11 May 2010 by Jennifer
Probably of interest only to people using Ubuntu, or at least some flavour of Linux…
Just solved the mystery of what was hogging the spare space on my /home
partition.
.Trash-0
. It had 500MB of old data in it, none of which was displayed by clicking on the “wastebasket” and none of which was being removed by “Empty deleted items”! But I was able to remove it by being root in nautilus (command-line sudo nautilus
.)
Something like this happened once before, a year or more ago – but I don’t think I wrote it down last time, or if I did, I don’t know what I did with the description. So I thought this time I’d blog it for future reference (and in the hope it might also be useful to someone else).
I think the wastebasket commands only look in .Trash
(no suffix), which would explain why they weren’t accessing this.
Having found this directory, I wondered how the mysterious -0
arose. A search for “.Trash-0” turned up a few threads. Some people said it can happen due to disk format incompatibility; others said not all utilities know how to delete properly.

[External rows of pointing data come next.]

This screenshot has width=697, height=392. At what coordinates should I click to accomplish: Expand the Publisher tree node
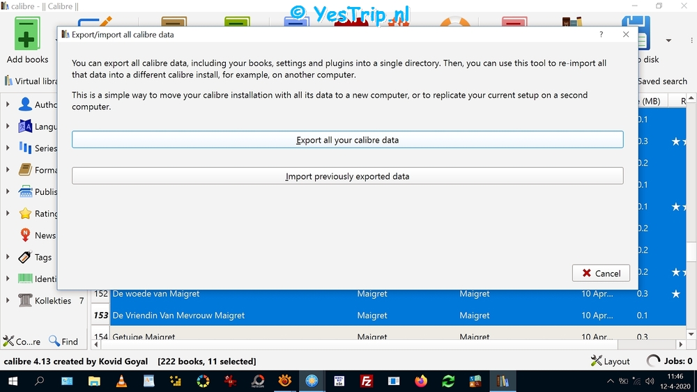pyautogui.click(x=8, y=191)
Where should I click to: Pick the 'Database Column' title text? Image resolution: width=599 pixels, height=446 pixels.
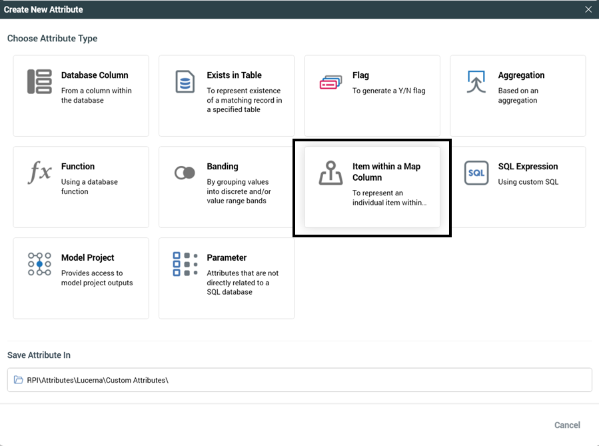click(95, 75)
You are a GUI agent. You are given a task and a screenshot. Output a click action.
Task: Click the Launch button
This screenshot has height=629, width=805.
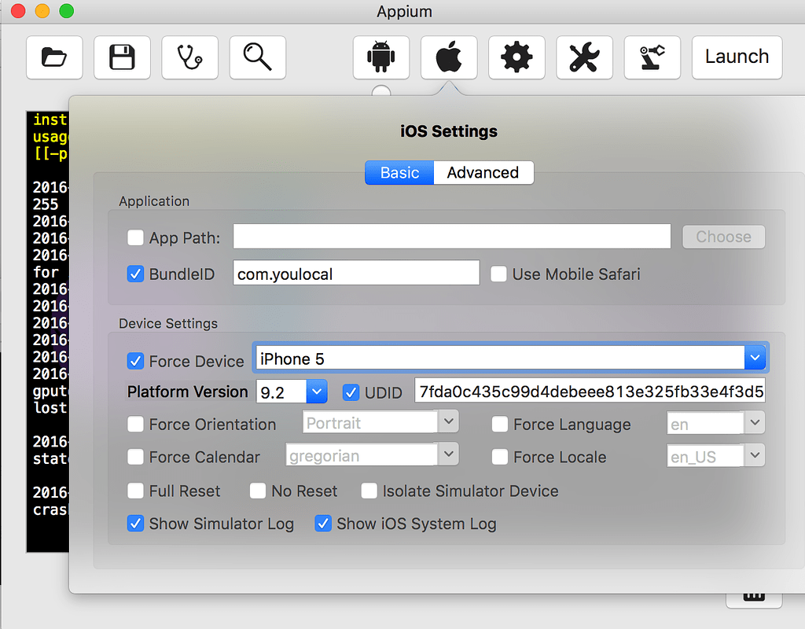pos(736,57)
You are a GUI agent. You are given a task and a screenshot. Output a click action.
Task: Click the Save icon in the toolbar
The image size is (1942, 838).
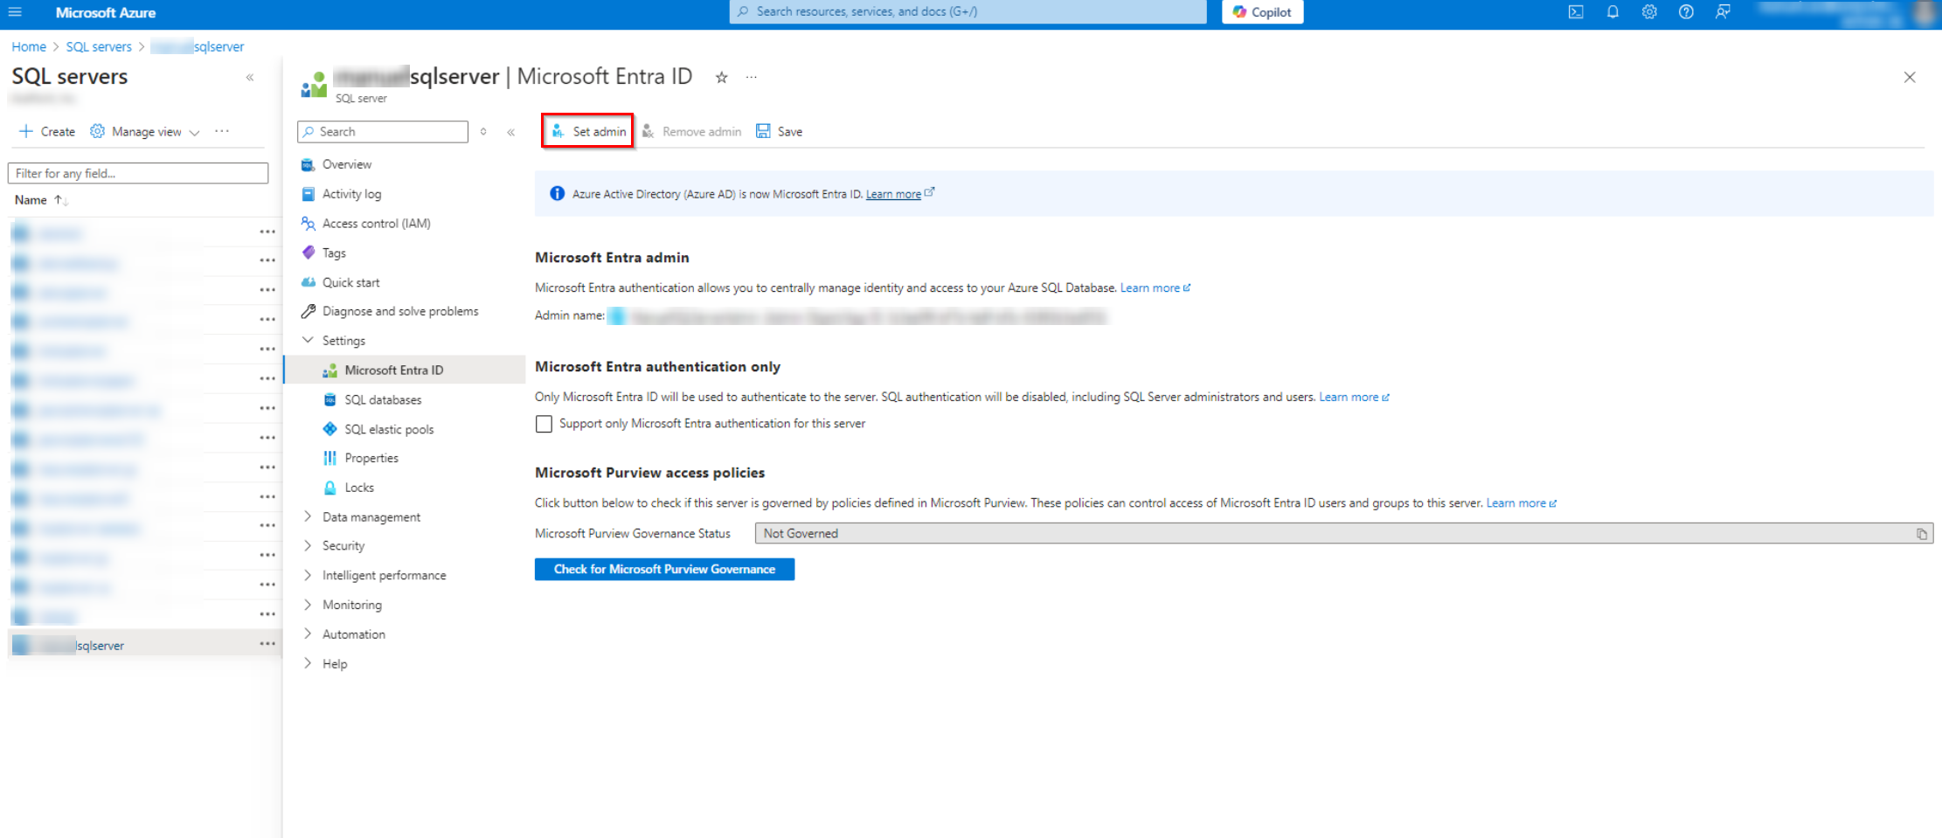coord(764,131)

At the moment, I can’t quite think how either of those situations would have arisen in my case. But it doesn’t really matter, as long as I remember to check every now and again and delete any such debris. I’ll call upon the reminding powers of MyChores :-)
I’ll also remind myself here that the System Monitor utility is a useful thing. System | Administration | System Monitor, and click on its File Systems tab for a summary of all the disks and their available space.
A similar problem can occur on external/USB hard drives.
And this time, the /home directory wasn’t full up with hidden trash – but one of the Gwibber files had got overgrown. It seems to be safe to delete it. It’s the contents of
/.local/share/desktop-couch/.gwibber_messages_design
.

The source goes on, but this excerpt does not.